Space Accidents Investigations
Andrew Harnik/AP
The National Transportation Safety Board logo and signage are seen at a news conference at NTSB headquarters in Washington, Dec. 18, 2017.

A homebuilt airplane that collided with another small plane last month in northern Colorado, killing three people, was not automatically transmitting signals of its position as required for the airspace around Denver's airport, according to investigators.

A preliminary report on the Sept. 17 crash by the National Transportation Safety Board, released Friday, said both planes were required to transmit outgoing automatic dependent surveillance broadcast, or ADS-B, transmissions, which use navigation satellites to provide updates on a plane's location to other planes and air traffic controllers. Neither was required to be in radio contact with air traffic control, it said.

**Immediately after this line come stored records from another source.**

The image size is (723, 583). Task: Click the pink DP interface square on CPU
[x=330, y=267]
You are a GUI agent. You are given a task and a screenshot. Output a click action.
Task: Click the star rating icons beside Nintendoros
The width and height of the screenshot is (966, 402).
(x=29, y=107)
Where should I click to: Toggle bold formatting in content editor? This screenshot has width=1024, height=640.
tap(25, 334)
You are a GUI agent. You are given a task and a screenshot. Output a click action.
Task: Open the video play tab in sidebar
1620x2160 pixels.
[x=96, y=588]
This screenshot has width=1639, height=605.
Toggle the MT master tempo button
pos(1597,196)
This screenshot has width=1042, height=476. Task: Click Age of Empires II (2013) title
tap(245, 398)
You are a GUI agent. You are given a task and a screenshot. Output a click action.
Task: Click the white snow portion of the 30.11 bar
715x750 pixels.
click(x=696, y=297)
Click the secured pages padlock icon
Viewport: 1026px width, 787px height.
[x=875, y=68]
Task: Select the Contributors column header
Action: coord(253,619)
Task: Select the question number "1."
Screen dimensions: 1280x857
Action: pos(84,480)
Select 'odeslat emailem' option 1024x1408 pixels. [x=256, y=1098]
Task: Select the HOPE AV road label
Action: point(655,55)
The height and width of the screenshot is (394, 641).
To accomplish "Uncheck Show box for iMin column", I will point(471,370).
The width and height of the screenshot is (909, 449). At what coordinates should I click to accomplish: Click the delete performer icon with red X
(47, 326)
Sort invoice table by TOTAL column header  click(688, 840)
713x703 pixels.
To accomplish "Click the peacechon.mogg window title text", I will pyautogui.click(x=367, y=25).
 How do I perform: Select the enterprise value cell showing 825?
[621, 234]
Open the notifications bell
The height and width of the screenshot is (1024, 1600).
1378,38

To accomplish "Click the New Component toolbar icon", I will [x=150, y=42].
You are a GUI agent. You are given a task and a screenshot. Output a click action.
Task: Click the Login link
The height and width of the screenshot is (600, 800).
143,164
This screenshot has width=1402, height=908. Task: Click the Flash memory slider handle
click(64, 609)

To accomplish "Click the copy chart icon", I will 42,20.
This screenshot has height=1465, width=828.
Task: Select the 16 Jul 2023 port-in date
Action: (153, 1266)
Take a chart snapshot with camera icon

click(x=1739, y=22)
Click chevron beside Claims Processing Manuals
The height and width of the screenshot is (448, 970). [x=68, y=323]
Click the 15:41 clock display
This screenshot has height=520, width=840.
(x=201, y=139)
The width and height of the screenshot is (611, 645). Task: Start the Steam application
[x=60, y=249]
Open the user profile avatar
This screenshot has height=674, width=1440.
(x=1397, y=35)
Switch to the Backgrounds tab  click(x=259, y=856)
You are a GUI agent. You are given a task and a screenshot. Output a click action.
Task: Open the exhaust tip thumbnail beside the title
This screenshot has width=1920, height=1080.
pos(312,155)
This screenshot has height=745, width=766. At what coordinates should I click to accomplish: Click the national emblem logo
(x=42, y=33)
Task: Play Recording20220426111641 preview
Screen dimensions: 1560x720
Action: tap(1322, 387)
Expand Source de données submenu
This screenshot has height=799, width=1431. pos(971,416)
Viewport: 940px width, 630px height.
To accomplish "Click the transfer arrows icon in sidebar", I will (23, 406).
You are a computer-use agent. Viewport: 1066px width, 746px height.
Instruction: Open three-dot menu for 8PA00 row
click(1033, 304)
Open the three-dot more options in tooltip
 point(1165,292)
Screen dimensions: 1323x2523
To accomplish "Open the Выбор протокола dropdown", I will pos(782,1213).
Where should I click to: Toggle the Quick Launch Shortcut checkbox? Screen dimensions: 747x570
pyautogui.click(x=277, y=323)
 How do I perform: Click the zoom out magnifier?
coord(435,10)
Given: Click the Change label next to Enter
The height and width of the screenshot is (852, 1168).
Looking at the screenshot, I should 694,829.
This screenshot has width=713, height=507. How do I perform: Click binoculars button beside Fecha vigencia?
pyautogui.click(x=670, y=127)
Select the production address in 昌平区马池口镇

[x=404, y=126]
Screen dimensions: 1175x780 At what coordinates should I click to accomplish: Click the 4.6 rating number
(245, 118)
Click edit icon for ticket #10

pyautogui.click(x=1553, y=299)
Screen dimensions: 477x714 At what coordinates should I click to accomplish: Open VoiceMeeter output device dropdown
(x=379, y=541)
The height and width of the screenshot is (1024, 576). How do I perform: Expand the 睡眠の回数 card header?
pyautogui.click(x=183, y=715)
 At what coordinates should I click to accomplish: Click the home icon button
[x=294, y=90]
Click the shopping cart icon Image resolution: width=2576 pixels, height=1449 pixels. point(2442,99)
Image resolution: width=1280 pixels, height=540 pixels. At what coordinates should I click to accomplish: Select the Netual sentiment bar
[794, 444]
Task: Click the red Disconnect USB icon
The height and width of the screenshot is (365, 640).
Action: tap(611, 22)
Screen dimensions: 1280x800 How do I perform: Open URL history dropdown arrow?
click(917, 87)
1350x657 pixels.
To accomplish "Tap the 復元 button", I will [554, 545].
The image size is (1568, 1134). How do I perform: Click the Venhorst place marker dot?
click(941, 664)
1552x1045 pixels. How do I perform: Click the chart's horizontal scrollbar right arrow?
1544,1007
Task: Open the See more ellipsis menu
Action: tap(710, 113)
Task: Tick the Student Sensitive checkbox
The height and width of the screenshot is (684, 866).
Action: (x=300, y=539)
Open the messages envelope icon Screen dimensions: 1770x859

The Cessna 172 involved in the crash, which had a flight instructor and a student pilot on board, was transmitting its location but the Sonex Xenos, a light aircraft registered to Henry Butler, 69, was not and had not transmitted such a signal since about two months before the crash, according to air traffic records, the NTSB said. Also killed in the collision were Daniel Wilmoth, 22, and Samuel Fisher, 23.

The Xenos took off from Platte Valley Airpark at 8:38 a.m., about five minutes before the Cessna took off to the north from Rocky Mountain Metropolitan Airport, about 35 miles (56 kilometers) to the southwest of Platte Valley. The Xenos flew west and, after the Cessna turned east, their flight paths merged and both airplanes rapidly descended, the report said.